Troubleshooting

CUDA Not Found

Symptom: CudaSupportError or “CUDA toolkit not found”.

Fix:

  1. Verify an NVIDIA GPU is present: nvidia-smi.

  2. Install the CUDA 12 toolkit and ensure nvcc is on your PATH.

  3. Install the correct Numba CUDA package: pip install numba-cuda[cu12].

“Low Occupancy” Warnings

Numba may warn about low occupancy when shared memory usage is high. This is informational, not an error. CuBIE is designed to work at low occupancy for large ODE systems. Performance is still dominated by the batch size.

Newton Solver Not Converging

If an implicit algorithm reports many failed trajectories or slow convergence:

  1. Tighten tolerances. Try atol=1e-8, rtol=1e-6 to give the solver more room.

  2. Increase the preconditioner order. Higher Neumann-series orders improve Krylov convergence at some compute cost.

  3. Reduce the initial step size. A large first step can push the Newton iteration far from convergence.

  4. Try a different algorithm. Rosenbrock-W methods avoid Newton iteration entirely; FIRK methods are more robust than DIRK for very stiff problems.

  5. Check the equations. Singular or near-singular Jacobians can prevent convergence.

Out of VRAM

Symptom: CudaAPIError with an out-of-memory message.

Fixes:

  • Reduce output: save fewer variables, use summaries instead of time-domain data.

  • Enable automatic chunking (it should trigger automatically, but verify mem_proportion is not set too high).

  • Switch to CuPy memory pools for better memory reuse (memory_settings={"allocator": "cupy"}).

  • Reduce the batch size.

CUDASIM Mode

For CPU-only debugging, set the environment variable before importing CuBIE:

# Bash
export NUMBA_ENABLE_CUDASIM=1

# PowerShell
$env:NUMBA_ENABLE_CUDASIM = "1"

CUDASIM runs the CUDA kernels on the CPU in a single thread. It is orders of magnitude slower than GPU execution but does not require a GPU. Useful for debugging logic errors and running in CI environments without GPUs.

Note

Never set NUMBA_ENABLE_CUDASIM inside Python code. It must be set before the numba module is imported.
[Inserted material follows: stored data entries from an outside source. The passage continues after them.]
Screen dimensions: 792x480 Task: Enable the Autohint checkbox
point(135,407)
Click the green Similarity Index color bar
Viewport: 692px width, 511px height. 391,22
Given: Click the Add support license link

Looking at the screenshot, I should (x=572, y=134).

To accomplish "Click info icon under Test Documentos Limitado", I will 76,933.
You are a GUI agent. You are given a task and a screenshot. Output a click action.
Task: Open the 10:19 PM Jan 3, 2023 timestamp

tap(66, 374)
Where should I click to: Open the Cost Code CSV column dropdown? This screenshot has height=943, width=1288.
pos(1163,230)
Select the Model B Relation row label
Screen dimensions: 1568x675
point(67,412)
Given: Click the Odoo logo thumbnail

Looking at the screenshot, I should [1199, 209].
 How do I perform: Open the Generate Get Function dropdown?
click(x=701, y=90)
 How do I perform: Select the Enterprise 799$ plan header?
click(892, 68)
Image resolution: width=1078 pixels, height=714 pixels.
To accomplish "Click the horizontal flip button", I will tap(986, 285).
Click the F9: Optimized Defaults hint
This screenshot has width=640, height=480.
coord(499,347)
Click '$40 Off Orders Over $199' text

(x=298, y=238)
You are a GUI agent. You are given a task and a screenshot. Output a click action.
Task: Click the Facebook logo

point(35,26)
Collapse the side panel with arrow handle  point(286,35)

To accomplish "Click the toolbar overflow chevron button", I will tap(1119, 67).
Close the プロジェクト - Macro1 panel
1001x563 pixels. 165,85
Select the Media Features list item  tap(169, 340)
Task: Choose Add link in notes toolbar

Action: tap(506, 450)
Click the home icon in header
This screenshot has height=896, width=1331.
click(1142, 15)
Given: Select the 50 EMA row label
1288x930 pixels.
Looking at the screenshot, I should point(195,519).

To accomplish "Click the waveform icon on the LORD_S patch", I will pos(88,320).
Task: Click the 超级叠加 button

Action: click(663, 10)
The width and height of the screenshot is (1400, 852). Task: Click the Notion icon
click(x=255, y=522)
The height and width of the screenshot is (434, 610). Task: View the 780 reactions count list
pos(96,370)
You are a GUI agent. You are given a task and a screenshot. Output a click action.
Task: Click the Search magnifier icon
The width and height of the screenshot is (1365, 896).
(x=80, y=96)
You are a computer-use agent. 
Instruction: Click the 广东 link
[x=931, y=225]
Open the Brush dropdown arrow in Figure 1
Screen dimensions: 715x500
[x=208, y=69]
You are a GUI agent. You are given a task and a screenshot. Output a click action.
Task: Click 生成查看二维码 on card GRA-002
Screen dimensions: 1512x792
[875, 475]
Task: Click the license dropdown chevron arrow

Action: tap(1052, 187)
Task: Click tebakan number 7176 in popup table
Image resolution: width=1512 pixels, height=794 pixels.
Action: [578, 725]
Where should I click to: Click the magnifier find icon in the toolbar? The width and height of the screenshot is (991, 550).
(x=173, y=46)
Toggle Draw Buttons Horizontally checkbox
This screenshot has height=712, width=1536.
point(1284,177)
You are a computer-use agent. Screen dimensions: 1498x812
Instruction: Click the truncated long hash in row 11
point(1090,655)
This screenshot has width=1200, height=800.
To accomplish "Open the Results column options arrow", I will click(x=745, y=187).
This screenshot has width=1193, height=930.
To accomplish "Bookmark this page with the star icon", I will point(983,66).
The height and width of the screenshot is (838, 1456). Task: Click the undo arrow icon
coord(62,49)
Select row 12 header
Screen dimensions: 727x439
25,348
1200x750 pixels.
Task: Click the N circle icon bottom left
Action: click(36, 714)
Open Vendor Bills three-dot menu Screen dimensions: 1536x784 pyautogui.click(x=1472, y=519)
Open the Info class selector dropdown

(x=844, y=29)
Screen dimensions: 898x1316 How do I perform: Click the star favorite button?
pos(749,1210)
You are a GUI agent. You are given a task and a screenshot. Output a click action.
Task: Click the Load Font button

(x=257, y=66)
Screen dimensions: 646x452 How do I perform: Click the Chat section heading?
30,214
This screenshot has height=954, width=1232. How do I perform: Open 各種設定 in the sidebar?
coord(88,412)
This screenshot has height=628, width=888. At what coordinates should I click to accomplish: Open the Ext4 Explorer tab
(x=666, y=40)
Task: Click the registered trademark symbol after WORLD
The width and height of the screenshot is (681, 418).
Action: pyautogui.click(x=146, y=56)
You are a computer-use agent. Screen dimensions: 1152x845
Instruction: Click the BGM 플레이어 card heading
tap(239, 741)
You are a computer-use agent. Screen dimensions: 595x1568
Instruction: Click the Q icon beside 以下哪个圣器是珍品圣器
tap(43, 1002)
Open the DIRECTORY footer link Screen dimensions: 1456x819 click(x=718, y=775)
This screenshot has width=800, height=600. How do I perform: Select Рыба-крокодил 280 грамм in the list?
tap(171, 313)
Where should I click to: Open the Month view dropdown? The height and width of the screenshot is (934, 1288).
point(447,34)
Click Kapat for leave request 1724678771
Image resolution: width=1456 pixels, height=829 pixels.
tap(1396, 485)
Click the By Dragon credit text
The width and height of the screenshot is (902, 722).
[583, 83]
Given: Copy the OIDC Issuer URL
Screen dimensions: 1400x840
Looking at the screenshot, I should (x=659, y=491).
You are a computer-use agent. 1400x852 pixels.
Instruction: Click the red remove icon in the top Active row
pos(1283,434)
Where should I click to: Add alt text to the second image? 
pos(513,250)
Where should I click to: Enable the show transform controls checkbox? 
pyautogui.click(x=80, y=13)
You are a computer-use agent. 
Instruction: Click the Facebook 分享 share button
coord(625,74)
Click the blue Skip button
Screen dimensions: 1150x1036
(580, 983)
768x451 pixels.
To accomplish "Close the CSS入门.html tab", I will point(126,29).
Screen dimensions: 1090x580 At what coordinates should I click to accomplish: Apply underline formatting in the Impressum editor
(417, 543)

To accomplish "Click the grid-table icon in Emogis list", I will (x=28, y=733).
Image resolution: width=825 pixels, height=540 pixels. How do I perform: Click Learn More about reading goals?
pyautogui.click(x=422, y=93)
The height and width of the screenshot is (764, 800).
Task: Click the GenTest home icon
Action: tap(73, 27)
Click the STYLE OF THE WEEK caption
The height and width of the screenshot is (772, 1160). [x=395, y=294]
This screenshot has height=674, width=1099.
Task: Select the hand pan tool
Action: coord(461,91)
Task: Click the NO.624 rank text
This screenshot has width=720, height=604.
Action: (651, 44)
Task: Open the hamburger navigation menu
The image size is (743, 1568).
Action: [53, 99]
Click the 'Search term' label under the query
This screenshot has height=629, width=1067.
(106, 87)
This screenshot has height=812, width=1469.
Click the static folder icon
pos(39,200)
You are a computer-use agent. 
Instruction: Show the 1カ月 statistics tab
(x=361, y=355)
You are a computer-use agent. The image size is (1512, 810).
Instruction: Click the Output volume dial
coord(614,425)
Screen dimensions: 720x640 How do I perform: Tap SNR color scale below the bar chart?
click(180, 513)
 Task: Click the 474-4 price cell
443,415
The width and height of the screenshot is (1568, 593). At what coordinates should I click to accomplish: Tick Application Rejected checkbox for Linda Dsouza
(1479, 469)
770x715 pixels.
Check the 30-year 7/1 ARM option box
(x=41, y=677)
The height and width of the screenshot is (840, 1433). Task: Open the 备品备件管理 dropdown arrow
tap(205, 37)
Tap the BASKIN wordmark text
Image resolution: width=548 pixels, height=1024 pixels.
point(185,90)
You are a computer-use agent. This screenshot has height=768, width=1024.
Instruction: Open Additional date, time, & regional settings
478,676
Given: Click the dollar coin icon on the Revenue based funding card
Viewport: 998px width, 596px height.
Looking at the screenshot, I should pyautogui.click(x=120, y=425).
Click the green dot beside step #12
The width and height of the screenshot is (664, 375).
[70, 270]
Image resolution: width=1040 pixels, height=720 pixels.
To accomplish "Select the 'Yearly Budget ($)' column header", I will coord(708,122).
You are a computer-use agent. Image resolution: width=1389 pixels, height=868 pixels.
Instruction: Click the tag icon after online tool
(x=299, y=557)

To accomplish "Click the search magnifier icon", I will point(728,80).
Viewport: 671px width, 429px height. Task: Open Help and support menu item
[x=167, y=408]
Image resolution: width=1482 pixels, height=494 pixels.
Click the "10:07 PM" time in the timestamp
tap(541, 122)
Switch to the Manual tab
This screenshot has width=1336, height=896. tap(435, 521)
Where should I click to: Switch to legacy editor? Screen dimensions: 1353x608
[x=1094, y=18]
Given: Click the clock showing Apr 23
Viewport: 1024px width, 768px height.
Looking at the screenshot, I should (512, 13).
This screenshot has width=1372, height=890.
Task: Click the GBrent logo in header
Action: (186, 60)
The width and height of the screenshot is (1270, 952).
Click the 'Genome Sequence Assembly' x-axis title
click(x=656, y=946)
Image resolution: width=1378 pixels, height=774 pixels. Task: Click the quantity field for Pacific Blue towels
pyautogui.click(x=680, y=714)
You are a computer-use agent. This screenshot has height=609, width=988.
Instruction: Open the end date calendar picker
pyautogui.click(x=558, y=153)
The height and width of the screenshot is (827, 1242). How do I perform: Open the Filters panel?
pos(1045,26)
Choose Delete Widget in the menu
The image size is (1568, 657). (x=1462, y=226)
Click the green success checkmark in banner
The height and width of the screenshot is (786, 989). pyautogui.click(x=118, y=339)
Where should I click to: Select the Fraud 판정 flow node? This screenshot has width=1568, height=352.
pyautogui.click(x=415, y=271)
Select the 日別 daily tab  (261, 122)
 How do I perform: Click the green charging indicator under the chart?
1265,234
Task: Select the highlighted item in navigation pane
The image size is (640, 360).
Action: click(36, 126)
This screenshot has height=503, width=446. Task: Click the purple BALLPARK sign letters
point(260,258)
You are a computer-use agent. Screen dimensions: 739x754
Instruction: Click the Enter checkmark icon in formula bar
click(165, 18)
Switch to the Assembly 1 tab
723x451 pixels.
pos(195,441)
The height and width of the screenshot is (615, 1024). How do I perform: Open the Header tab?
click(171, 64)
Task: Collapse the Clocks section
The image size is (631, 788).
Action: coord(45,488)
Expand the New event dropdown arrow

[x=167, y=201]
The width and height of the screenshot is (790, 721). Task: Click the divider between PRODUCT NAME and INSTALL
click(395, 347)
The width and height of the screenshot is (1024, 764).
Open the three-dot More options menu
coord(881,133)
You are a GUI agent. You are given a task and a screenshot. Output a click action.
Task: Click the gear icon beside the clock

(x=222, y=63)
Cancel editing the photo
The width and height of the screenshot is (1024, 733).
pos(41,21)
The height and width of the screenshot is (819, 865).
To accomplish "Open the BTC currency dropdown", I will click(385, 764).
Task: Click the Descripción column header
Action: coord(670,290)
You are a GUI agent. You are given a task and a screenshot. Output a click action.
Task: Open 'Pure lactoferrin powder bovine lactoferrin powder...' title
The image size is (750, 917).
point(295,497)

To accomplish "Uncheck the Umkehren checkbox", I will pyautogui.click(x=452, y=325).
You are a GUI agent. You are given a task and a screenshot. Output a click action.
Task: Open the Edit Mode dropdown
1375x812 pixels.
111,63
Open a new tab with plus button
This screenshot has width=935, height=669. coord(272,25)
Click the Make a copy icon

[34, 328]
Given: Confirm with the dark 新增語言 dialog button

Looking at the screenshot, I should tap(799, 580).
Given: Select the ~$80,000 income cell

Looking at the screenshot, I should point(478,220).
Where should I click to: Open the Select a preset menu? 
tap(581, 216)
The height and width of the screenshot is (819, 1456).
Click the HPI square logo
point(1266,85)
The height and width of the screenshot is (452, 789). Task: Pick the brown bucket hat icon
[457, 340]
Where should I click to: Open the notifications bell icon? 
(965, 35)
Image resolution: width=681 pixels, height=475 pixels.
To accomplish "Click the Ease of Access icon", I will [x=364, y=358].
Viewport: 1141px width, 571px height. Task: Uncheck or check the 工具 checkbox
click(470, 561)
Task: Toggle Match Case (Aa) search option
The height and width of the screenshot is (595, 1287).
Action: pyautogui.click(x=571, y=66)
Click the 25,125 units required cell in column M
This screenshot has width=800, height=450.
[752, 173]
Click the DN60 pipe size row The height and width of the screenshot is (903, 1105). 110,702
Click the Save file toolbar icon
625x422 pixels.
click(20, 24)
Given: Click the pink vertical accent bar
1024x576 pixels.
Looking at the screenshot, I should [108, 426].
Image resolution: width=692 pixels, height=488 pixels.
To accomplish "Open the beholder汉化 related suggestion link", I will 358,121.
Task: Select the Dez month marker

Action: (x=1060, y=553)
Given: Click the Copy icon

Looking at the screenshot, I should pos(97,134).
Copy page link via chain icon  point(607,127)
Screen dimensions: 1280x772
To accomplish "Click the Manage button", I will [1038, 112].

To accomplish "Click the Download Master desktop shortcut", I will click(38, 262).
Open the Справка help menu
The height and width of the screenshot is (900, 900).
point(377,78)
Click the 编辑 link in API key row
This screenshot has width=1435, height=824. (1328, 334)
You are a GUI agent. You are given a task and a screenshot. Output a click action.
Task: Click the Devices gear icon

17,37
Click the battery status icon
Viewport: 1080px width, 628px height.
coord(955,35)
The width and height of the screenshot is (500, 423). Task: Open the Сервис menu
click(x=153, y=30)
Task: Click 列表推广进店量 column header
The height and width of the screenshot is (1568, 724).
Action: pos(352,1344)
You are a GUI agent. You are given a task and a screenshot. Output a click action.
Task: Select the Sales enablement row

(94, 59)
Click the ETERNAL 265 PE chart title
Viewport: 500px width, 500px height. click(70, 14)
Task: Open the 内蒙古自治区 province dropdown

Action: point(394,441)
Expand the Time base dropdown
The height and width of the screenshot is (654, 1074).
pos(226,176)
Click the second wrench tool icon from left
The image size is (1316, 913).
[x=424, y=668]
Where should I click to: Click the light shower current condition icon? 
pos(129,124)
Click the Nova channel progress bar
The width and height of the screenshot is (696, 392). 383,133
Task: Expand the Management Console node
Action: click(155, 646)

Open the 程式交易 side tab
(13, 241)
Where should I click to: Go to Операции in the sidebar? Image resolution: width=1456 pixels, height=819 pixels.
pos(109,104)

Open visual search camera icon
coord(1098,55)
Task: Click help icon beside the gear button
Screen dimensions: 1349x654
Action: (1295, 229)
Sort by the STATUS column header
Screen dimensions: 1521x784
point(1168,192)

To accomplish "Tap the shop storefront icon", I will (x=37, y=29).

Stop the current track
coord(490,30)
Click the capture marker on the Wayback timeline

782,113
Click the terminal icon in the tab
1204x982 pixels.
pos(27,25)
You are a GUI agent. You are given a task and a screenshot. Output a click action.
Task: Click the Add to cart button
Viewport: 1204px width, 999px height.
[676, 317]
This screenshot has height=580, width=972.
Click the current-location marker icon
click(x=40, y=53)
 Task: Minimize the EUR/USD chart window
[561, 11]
Common Attrs Validation Errors

CuBIE uses attrs classes for configuration. Common mistakes:

  • Wrong type: passing a Python float where a NumPy float is expected, or vice versa. CuBIE’s validators are tolerant of NumPy dtypes, but passing a string where a number is expected will raise TypeError.

  • Negative tolerance: atol and rtol must be positive.

  • Step size bounds: dt_min must be less than dt_max, and dt must be between them.